Dom Bosco

Omelia: Presentazione Beata Vergine Maria, 21 novembre 2014

OMELIA: PRESENTAZIONE BVM, 21 Novembre 2014

Zc 2:14-27; Mt 12:46-50

Omelia

Carissimi fratelli e sorelle,

Ieri don Angel ci ha parlato della nostra memoria personale e collettiva. La mia memoria personale è legata inevitabilmente a Gerusalemme, dato che ho passato 3 anni della mia vita nella Terra Santa. Non posso non ricordare che la festa di oggi, della Presentazione della Beata Vergine Maria, è legata alla dedicazione della Nea Ekklesia della Theotokos, una grande chiesa, dedicata in 543, nella Città Santa vicino al Tempio. La chiesa purtroppo non esiste più, essendo stata completamente distrutta prima dai persiani in 614, e poi dai mussulmani Ummayidi. Ma la festa rimane, e così noi celebriamo, insieme alla chiesa orientale, la dedicazione di Maria, fin dall’infanzia, a Dio.

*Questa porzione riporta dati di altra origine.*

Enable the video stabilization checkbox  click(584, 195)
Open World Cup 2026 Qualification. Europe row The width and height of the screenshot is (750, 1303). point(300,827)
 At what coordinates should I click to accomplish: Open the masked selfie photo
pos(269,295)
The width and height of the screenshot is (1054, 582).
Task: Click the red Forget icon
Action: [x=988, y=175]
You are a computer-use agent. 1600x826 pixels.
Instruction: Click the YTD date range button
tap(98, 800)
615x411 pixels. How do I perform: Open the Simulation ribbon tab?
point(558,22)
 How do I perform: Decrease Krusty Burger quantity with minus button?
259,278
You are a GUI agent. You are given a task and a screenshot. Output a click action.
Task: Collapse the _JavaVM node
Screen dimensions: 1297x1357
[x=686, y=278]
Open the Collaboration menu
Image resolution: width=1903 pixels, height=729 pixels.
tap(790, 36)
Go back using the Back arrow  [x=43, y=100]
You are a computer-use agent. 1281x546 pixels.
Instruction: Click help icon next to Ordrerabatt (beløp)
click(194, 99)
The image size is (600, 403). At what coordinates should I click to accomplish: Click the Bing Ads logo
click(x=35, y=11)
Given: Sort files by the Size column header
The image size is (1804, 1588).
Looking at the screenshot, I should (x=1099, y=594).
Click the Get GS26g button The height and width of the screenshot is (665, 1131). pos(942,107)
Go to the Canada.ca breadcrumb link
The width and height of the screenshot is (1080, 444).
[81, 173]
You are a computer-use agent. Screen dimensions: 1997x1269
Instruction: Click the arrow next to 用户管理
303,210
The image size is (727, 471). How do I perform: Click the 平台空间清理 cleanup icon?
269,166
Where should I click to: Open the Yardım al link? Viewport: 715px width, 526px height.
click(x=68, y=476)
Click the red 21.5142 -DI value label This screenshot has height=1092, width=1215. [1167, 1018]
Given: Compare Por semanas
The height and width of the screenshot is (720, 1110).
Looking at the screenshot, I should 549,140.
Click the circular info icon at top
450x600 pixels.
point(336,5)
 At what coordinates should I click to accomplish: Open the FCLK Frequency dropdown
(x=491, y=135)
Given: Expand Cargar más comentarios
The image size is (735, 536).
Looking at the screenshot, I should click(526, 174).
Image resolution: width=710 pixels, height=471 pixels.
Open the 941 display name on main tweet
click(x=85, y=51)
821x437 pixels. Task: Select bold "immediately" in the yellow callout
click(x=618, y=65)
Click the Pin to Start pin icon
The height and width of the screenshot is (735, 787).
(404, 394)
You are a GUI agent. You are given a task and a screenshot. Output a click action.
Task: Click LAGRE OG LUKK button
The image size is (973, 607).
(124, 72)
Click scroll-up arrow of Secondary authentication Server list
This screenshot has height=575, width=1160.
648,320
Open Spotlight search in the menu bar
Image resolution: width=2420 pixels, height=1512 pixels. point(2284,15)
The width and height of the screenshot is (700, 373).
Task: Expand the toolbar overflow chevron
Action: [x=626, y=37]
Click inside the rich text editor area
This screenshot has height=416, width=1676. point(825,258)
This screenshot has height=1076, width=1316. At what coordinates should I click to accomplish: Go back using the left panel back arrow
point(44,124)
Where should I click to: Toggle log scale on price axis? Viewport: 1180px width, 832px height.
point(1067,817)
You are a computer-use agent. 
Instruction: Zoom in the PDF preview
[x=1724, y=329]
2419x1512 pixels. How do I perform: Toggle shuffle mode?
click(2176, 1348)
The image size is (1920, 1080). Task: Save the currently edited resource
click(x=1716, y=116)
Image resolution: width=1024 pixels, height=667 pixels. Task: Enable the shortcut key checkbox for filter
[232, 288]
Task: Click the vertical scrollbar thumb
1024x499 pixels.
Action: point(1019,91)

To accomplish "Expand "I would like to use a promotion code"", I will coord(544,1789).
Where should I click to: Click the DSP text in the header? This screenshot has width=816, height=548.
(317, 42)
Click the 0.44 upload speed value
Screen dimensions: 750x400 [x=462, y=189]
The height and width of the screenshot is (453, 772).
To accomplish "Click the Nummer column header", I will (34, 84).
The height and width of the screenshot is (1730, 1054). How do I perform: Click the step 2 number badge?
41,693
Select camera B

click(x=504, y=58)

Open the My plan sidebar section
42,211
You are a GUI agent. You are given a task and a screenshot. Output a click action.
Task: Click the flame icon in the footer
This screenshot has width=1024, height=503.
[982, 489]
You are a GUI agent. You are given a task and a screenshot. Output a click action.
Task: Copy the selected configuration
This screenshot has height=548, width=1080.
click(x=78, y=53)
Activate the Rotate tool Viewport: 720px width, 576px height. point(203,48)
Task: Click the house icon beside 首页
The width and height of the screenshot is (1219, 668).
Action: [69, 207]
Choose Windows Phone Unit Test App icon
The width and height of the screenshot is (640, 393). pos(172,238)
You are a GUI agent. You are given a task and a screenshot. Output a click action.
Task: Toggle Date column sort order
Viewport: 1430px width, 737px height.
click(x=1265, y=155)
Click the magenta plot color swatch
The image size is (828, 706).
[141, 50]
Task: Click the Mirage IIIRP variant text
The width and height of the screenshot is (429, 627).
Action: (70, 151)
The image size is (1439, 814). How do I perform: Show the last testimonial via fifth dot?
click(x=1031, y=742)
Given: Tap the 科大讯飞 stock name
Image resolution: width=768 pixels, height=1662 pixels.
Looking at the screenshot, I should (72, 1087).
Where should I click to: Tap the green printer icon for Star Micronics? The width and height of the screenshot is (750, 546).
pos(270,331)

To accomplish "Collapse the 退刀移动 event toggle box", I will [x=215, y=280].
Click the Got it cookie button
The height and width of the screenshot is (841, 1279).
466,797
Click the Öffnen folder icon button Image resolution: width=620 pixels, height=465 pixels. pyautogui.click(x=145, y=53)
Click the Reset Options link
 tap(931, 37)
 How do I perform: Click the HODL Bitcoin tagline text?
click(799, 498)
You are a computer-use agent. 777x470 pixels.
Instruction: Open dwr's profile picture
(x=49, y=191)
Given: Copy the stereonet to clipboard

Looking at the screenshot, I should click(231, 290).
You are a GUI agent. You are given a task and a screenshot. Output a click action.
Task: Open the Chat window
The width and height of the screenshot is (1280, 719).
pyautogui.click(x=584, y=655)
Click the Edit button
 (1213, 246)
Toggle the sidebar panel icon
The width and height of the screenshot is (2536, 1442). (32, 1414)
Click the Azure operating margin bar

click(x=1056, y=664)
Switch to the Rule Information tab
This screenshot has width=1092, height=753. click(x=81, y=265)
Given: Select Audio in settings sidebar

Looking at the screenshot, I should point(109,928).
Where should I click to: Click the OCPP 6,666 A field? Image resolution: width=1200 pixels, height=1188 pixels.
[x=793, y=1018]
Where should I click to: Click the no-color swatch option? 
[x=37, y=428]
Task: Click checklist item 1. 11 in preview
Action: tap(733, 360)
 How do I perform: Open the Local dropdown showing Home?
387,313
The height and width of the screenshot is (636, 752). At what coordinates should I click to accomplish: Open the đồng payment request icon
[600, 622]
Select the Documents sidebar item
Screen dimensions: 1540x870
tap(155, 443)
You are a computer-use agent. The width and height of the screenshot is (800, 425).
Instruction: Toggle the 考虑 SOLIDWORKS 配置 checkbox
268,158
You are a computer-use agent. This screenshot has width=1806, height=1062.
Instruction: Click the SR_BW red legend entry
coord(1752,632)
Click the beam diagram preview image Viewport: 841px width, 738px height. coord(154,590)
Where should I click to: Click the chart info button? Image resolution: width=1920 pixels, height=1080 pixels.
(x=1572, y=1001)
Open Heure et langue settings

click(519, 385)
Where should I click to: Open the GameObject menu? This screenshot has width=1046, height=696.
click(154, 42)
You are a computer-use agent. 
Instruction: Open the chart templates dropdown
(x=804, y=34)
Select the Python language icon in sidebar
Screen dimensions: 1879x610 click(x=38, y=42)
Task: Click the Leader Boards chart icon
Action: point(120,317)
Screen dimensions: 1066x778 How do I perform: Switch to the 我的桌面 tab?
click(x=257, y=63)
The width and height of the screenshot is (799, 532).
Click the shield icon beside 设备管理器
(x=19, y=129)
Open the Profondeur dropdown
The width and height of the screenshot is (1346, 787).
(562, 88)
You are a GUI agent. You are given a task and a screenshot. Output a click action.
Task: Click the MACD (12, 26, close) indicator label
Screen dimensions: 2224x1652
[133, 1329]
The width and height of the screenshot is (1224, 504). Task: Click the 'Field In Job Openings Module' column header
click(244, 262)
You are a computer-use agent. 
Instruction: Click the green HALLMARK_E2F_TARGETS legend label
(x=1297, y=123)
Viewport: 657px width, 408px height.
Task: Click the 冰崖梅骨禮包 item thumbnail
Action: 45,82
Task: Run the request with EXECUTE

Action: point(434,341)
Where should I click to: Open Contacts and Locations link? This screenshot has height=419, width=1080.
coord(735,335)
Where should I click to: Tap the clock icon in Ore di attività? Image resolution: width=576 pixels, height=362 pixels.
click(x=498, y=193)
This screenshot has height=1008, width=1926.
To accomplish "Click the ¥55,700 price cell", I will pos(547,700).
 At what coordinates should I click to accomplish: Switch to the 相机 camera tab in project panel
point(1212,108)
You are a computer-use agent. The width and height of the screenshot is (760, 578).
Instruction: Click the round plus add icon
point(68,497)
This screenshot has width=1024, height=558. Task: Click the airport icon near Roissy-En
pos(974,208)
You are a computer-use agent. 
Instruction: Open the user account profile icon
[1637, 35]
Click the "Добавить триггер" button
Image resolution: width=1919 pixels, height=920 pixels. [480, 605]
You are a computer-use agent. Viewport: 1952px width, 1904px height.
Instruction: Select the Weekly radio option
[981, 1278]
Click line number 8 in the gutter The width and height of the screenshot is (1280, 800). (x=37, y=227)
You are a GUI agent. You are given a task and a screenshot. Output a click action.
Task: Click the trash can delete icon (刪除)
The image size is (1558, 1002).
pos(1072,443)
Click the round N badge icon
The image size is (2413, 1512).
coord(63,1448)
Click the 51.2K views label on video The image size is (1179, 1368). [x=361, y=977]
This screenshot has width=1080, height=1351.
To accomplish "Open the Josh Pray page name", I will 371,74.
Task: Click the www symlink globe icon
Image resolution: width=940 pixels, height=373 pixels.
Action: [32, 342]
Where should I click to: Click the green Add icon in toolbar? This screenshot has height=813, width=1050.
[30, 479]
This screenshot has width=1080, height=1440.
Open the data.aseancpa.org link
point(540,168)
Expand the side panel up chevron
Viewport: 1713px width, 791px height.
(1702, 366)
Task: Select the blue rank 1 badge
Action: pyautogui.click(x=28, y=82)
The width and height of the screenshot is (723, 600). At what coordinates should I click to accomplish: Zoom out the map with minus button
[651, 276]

Ma cominciamo con l’inizio della prima lettura di oggi: “Rallegrati, esulta, figlia di Sion, perché vengo ad abitare in mezzo a te.” Chi è questo ‘te’? È Israele. È Maria, figlia di Sion. E poi, questo ‘te’ è io, o meglio noi, il nuovo Israele. Noi siamo chiamati a rallegrarsi, a esultare, perché il Signore ci ha eletto di nuovo. Siamo il suo popolo eletto, amato; siamo Ekklesia, chiesa. E forse questa è una cosa che dobbiamo imparare sempre di più: rallegrarsi perché Dio ci ha scelti per essere il suo popolo amato.

Ma l’elezione può diventare anche un problema. In questi giorni, per esempio, con lo spirale di violenza a Gerusalemme e nella Terra Santa, si vede sempre di più le conseguenze di una certa ermeneutica dell’elezione.

La scelta ermeneutica di Gesù è diversa. L’elezione non può finire con la celebrazione. L’elezione comporta un compito, una missione, una responsabilità. Comporta un impegno di fraternità. Nello stesso brano di Zaccaria leggiamo: “Nazione numerose aderiranno in quel giorno al Signore, e diverranno suo popolo.”

La fraternità è una sfida permanente ad ognuno di noi e ad ogni gruppo. La sfida di gioire nella particolarità senza dimenticare l’universalità. Fieri di essere indiani o italiani o coreani a africani senza dimenticare che siamo tutti figli di un unico Dio e Padre. Ieri è emerso più di una volta il discorso della dialettica tra nazionalismo, essere salesiano, essere cristiano. E poi mi piace ricordare che i vescovi della Terra Santa ci hanno dato una bellissimo testimonianza dell’universalità, quando ci hanno invitato a pregare non solo per i cristiani perseguitati ma per tutti i popoli che soffrono. Bisogna sempre fare lo sforzo di superare un tribalismo cristiano verso la vera universalità che è una cosa profondamente cristiana. In questi giorni, durante il congresso, avremo occasione di sorpassare i nostri timidi confini personali e nazionali per toccare un altro come fratello, come sorella. Nel vangelo che abbiamo sentito, Gesù propone la stessa lezione della fraternità: “Chi è mia madre, e chi sono i miei fratelli? Chiunque fa la volontà del Padre mio è per me fratello, sorella, madre.”

Celebriamo oggi il Si totale di Maria al Padre. Maria è un ‘si’ totale alla volontà del Padre già dal primo momento della sua esistenza immacolata. Ma doveva rinnovare questo ‘si’ ogni giorno, cosicché ogni momento della sua esistenza era eucaristia, sacrificio di obbedienza, olocausto. E questa sua consacrazione è intimamente legata alla missione di Gesù, che è quella di “raccogliere in uno i figli di Dio dispersi.” (Gv 11:52) Rallegriamoci oggi ed esultiamo per le meraviglie che Dio ha fatto in Maria, e che fa anche in noi. Rinnoviamo oggi la nostra dedicazione a Dio. Chiediamo oggi di nuovo la grazia di unità, perché possiamo amare Dio e il prossimo “in un unico movimento di amore,” come dicono le Costituzioni salesiane (art. 3).